For the entries below, report the number of lines containing "each", without any other content.

§ **Stored records**
*** Begin section ***
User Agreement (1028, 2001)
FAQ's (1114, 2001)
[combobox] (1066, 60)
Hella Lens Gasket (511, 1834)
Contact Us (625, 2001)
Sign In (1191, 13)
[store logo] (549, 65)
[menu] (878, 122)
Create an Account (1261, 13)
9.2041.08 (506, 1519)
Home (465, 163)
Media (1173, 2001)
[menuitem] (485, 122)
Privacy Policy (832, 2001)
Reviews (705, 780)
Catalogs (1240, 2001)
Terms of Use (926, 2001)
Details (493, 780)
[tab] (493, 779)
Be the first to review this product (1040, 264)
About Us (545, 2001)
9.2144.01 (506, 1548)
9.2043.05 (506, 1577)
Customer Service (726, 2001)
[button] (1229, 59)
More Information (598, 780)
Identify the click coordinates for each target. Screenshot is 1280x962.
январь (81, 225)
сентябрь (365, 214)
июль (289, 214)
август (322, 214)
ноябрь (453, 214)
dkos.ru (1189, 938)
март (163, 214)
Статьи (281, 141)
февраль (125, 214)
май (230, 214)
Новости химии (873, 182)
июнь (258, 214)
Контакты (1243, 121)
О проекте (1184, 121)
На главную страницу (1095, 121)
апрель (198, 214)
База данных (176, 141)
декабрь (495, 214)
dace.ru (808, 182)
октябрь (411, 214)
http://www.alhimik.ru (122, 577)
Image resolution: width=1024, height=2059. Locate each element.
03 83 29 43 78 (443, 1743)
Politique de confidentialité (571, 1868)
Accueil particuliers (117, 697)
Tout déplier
*** End section ***
§ **Exercise output**
2